Sometimes it makes sense to catch exceptions at a lower level in order to log specific details about the exception at that level. If this is done, be sure to re-throw the exception.
When re-throwing an exception, it is usually better to use “throw” by itself, rather than throwing the caught exception. Here is a quick example:
string base64 = …
byte[] bytes;
try
{
bytes = Convert.FromBase64String(base64);
}
catch (FormatException ex)
{
// Log the bad data for help in troubleshooting the problem
Log.ErrorFormat("Bad base64 string: '{0}'", base64);
throw; // this preserves the full stack trace
// do not do this as it resets the stack trace:
// throw ex;
}

In the code above, the only reason there is a try/catch block is so we can log the bad base64 string in the case that it cannot be converted to a byte array. By calling "throw" rather than "throw ex", the stack trace will appear upstream as if it were not caught at all at this level.

Avoid NullReferenceExceptions as they typically do not contain adequate information about what went wrong. Validating method arguments and throwing ArumentNullException, ArgumentOutOfRangeException, etc. is the best practice to avoid this.

Along the same lines, be sure to validate the result of data queries, including Entity Framework or LINQ queries, and throw an appropriate exception. An exception of this type ("Contact #123 was not found in database") is much more helpful than a NullReferenceException occurring many method calls later.
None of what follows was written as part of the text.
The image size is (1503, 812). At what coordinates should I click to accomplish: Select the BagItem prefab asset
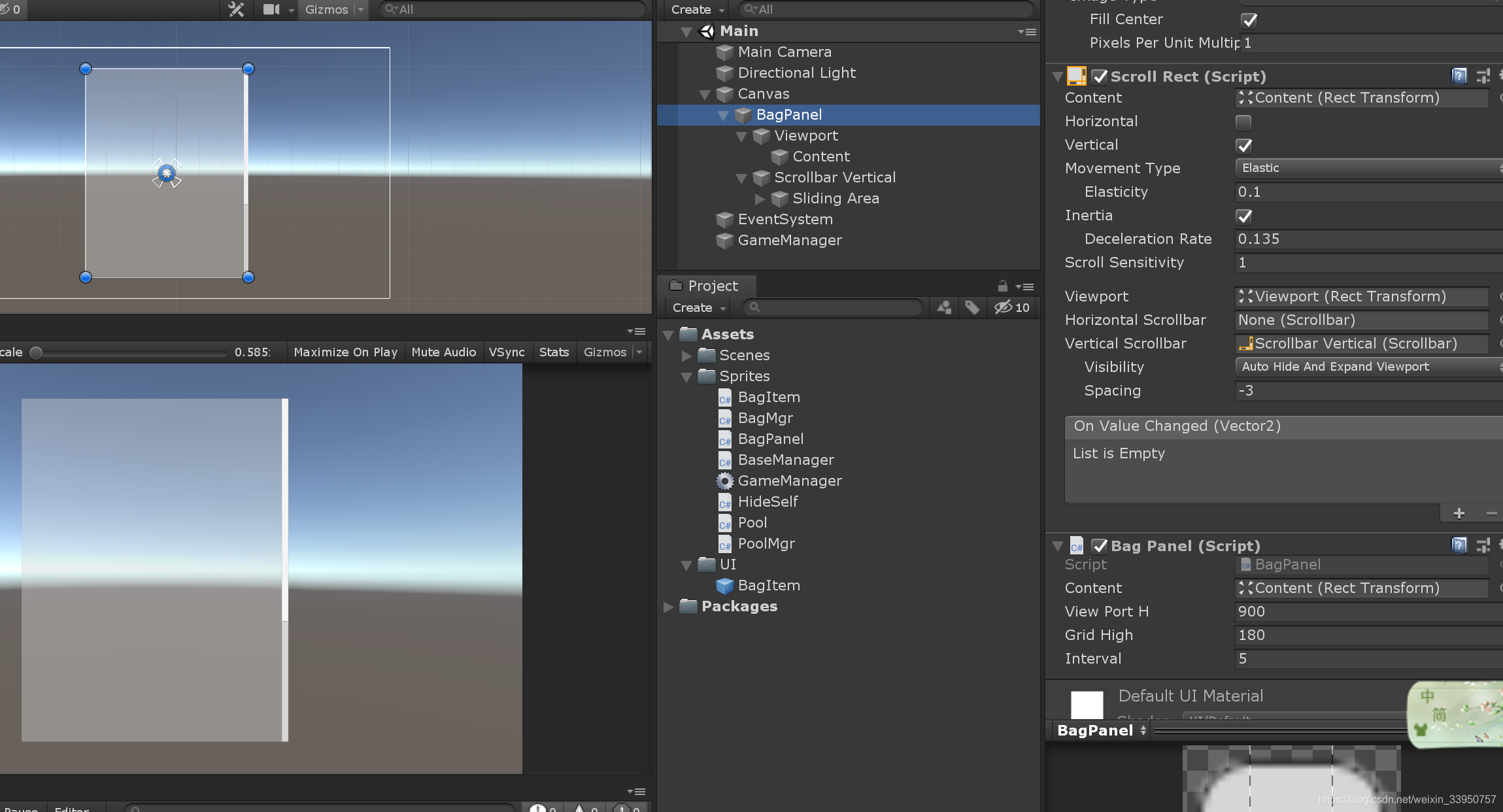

Client applications need to be able to handle various failed requests to the server (server not responding, 404 errors, 500 errors, etc.). If this is not done, it often leaves the client application "hanging" in an unresponsive state.

Taking a step back, you'll want to think about the process around all this. When a bug or problem is discovered, part of getting it fixed or resolved should be a discussion of what additional logging or instrumentation would have helped to diagnose the issue. Since you generally can't (or shouldn't) do source-level debugging on a production system, you have to rely on production logs, which should help you reproduce the issue in a development environment.